● **What this exercise asks**
1. In the article about the Rust crew member's spider bite, what kind of spider bit Jason Miller?
2. Decide whether each statement agrees with the article about the Rust crew member's spider bite. Answer yes or no and quote the words from the article that decide it.
(a) Miller worked as a pipe rigger and lamp operator on the film's wrap team.
(b) CBS News listed the brown recluse among the world's most dangerous spiders in 2018.
(c) Most brown recluse bites are severe.
3. Translate this sentence from the article about the Rust crew member's spider bite into Spanish: "According to Sky News, Miller started experiencing severe discomfort within a few days of the attack."

(Source document begins)

After last month’s fatal shooting incident on the set of Alec Baldwin’s western film Rust, another crew member has been hospitalized and suffered a near-fatal spider bite.
Jason Miller, a pipe rigger and lamp operator on the film’s wrap team, is trying to “save his arm from amputation” after he was bitten by a brown recluse spider, according to a GoFundMe page launched on Miller’s behalf. It was also noted that there is a chance “under worse circumstances” that Miller could lose his arm.
The staff member was reportedly working on closing the production following the shooting incident when a venomous brown recluse spider bit him on set. According to Sky News, Miller started experiencing severe discomfort within a few days of the attack.
The New York Post also reported that Miller has reportedly “experienced necrosis of his arm and sepsis as a result of the bite.”
CBS News in 2016 listed the brown recluse as one of the most dangerous spiders in the world, writing:
If you see a brown spider with a violin shape on its back, proceed with caution: You’re looking at a brown recluse. Most bites are minor, but occasionally, skin around a brown recluse bite will become necrotic, turning a dark color and becoming a deep, open sore as it dies.
An elementary school in Pennsylvania shut down after brown recluse nests were found inside, the outlet revealed.

(Source document ends)
(Data begins)

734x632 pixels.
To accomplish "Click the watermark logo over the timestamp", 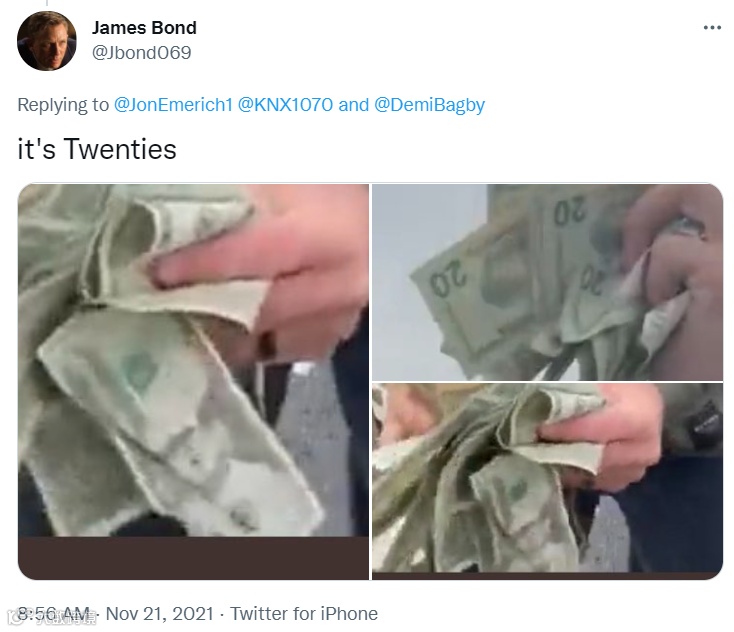I will [x=17, y=618].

(Data ends)

● **Responses**
1. A brown recluse spider.

2.
(a) Yes: "Jason Miller, a pipe rigger and lamp operator on the film’s wrap team"
(b) No: "CBS News in 2016 listed the brown recluse as one of the most dangerous spiders in the world"
(c) No: "Most bites are minor"

3. Según Sky News, Miller comenzó a sentir un malestar intenso a los pocos días del ataque.